--- DIRECTIONS FOR THIS TASK ---
Write out only the final part of the records below. It begins with the line that contains "This screenshot has width=2513, height=1484." and ends with the last line.

#### DATA UNDER STUDY ####

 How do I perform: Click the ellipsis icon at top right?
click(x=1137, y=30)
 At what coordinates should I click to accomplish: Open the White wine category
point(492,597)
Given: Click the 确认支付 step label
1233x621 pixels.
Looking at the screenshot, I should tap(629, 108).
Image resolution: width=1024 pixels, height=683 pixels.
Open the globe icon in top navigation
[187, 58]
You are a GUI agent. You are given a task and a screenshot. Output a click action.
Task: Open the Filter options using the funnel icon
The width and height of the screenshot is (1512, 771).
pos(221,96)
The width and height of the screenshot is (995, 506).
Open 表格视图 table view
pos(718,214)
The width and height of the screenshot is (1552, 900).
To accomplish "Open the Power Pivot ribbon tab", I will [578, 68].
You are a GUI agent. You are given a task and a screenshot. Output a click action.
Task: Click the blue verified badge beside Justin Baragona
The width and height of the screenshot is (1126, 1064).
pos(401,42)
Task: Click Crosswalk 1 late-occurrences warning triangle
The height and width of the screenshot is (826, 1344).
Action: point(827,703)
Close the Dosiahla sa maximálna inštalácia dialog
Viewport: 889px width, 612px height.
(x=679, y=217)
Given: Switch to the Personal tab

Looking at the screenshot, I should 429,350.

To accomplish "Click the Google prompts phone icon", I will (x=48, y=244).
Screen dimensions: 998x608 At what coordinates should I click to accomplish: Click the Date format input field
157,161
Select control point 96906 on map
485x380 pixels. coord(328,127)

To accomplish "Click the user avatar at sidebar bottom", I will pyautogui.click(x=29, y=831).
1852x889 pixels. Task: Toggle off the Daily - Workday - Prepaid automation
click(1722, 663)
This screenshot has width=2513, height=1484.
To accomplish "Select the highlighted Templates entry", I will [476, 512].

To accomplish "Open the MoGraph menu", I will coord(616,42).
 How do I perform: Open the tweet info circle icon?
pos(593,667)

####

--- EXPECTED ANSWER ---
This screenshot has width=2513, height=1484.
To accomplish "Select the highlighted Templates entry", I will [476, 512].

To accomplish "Open the MoGraph menu", I will coord(616,42).
 How do I perform: Open the tweet info circle icon?
pos(593,667)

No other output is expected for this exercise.